Screening of Film: “The Right Thing” with Q and A with Director Chiang Wei-hua
THIS EVENT IS ARCHIVED
Date: 12 December 2013Time: 7:00 PM
Finishes: 12 December 2013Time: 10:00 PM
Venue: Russell Square: College BuildingsRoom: Khalili Lecture Theatre
Type of Event: Film
Chiang Wei-Hua, a freelance filmmaker, was born in Banqiao, Taiwan in 1976. He received his B.F.A. from the Department of Fine Arts at Tunghai University, and his Master degree from the Graduate Institute of Sound and Image Studies in Documentary, at Tainan National University of the Arts.
The Right Thing
In 1990 the Wild Lily Student Movement played an important role in Taiwan’s democratic transition. Eighteen years later a new student protest movement known as the Wild Strawberry Student Movement emerged in the same location. “The Right Thing” examines this new style of Taiwanese protest.
Synopsis of “The Right Thing”
In November 2008, a critical year in the history of modern Taiwan, Chen Yun-lin visited Taiwan as the first official Chinese envoy to step in Taiwan in sixty-years.
At the same time the freedom of speech and the personal liberty of the Taiwanese were severely suppressed by the state apparatus. Via social media, student protesters assembled to voice their anger. The students, in their twenties, engrossed in activism, schoolwork, active citizenship, politics, passion, and self-reflection, congregated on a square in Taipei. However, during the course of their struggle, suspicion arose among members of the student movement due to ideological differences and distrust.
Although the event is open to the public and free to all it is recommended that you contact Niki Alsford (email@example.com) if you plan to attend.

▸ **TASK STATEMENT**: Please restate the film event page from "In November 2008, a" up to and including "differences and distrust.", renaming "state apparatus" as "government".

▸ **Saved entries**:
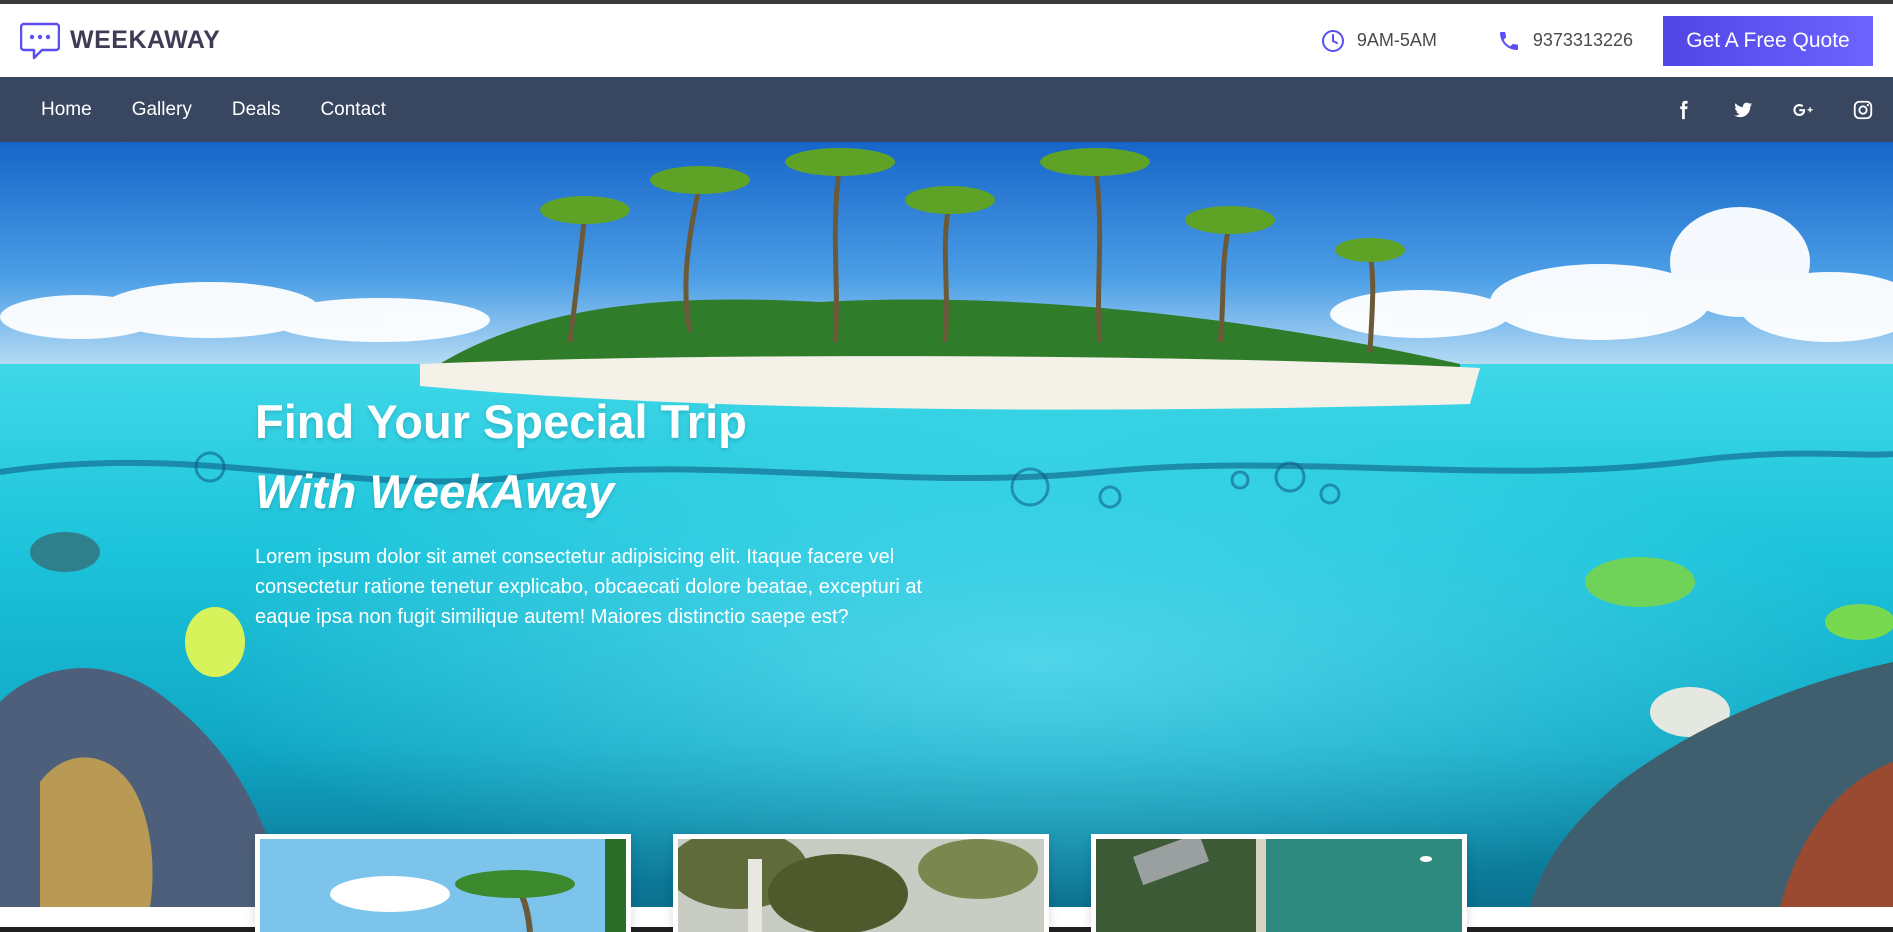 This screenshot has width=1893, height=932. I want to click on nav-links: Home Gallery Deals Contact, so click(234, 110).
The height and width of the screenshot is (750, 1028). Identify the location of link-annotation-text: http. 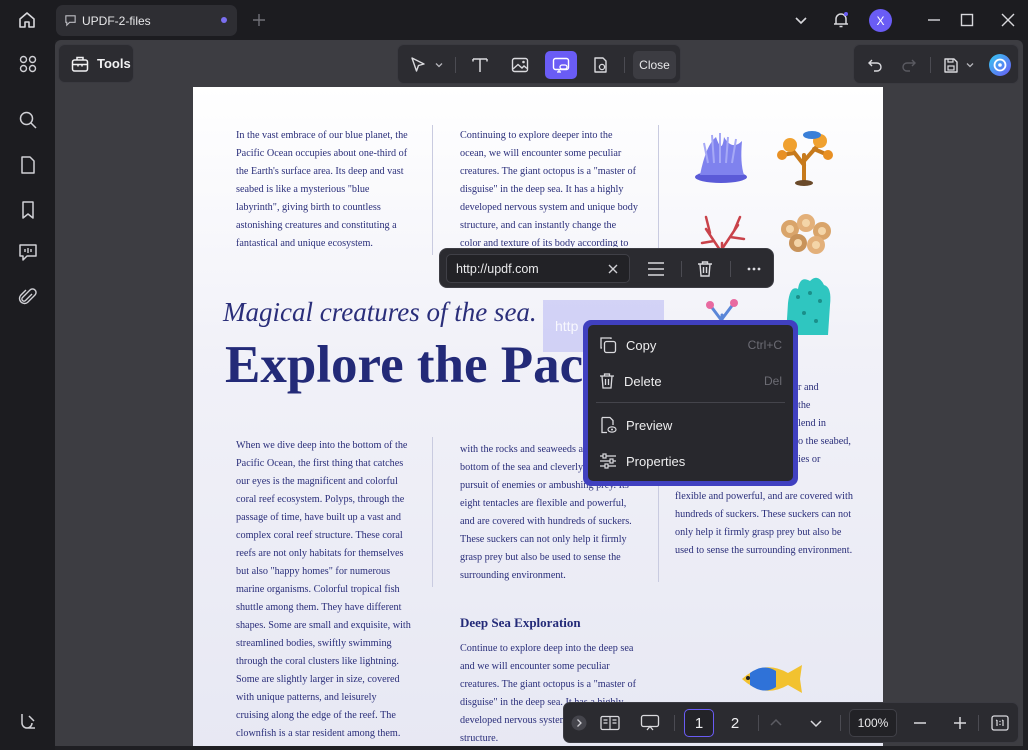
(567, 326).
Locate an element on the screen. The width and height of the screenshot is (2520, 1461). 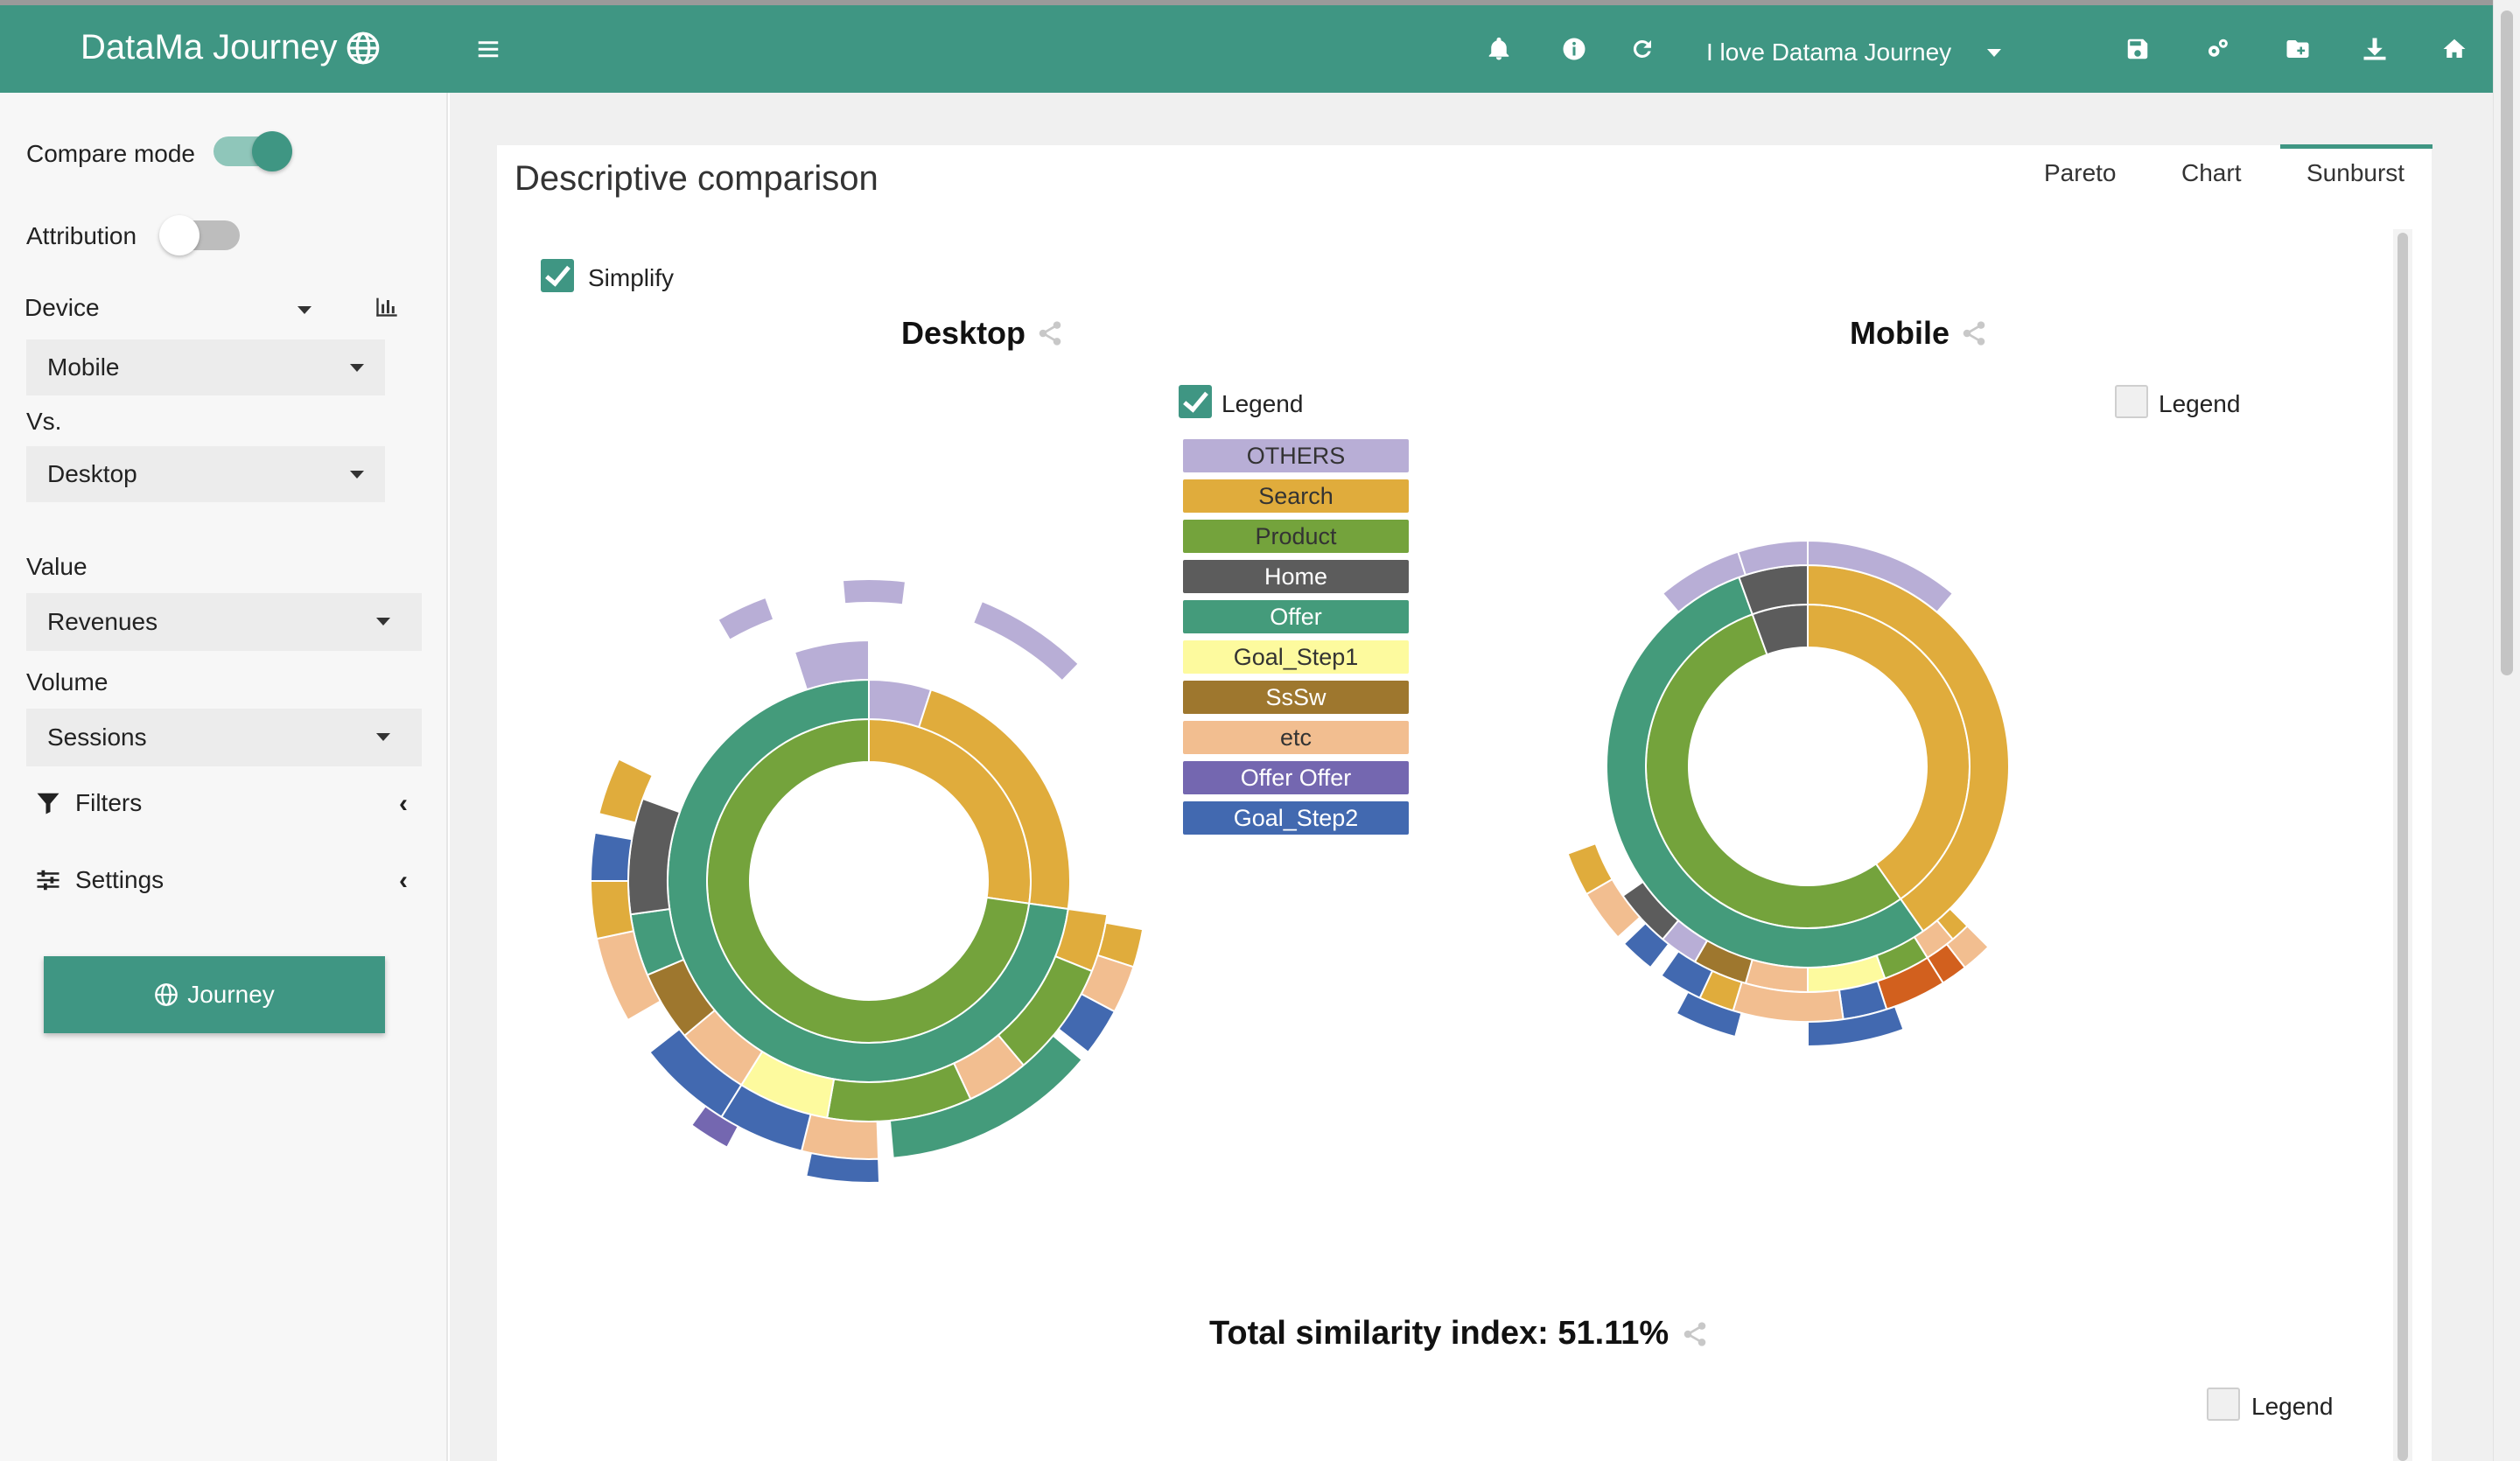
share-icon is located at coordinates (1695, 1334).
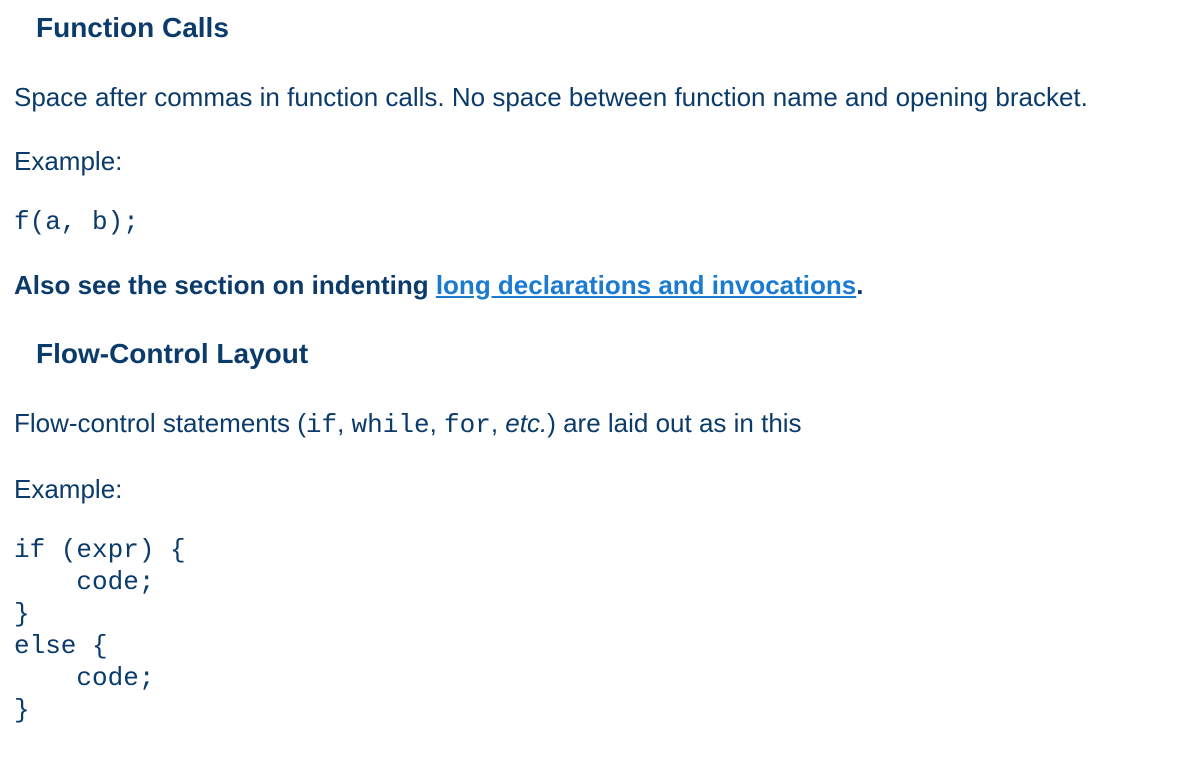  What do you see at coordinates (76, 222) in the screenshot?
I see `code-example-function-call: f(a, b);` at bounding box center [76, 222].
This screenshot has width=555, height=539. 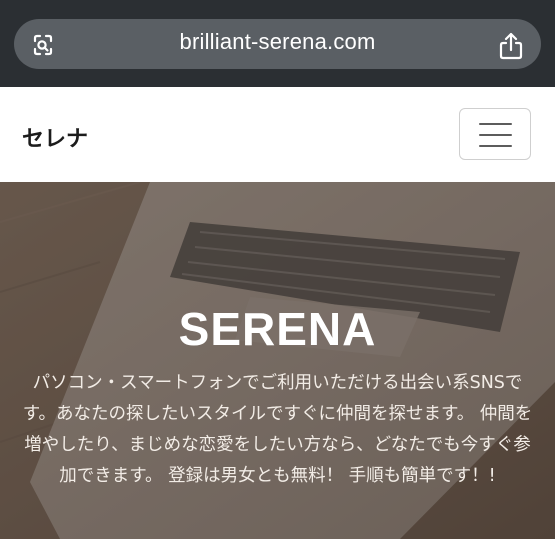 I want to click on hero-title: SERENA, so click(x=278, y=329).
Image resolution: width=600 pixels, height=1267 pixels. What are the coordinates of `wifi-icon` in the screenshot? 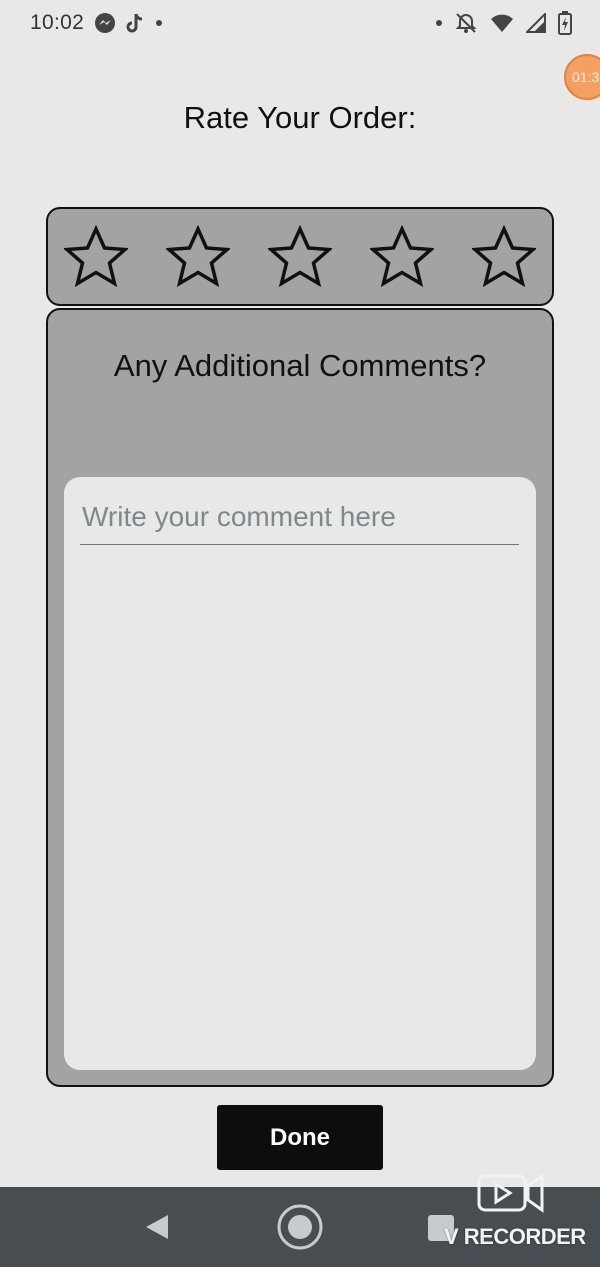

▸ **THE ANSWER**:
In November 2008, a critical year in the history of modern Taiwan, Chen Yun-lin visited Taiwan as the first official Chinese envoy to step in Taiwan in sixty-years.
At the same time the freedom of speech and the personal liberty of the Taiwanese were severely suppressed by the government. Via social media, student protesters assembled to voice their anger. The students, in their twenties, engrossed in activism, schoolwork, active citizenship, politics, passion, and self-reflection, congregated on a square in Taipei. However, during the course of their struggle, suspicion arose among members of the student movement due to ideological differences and distrust.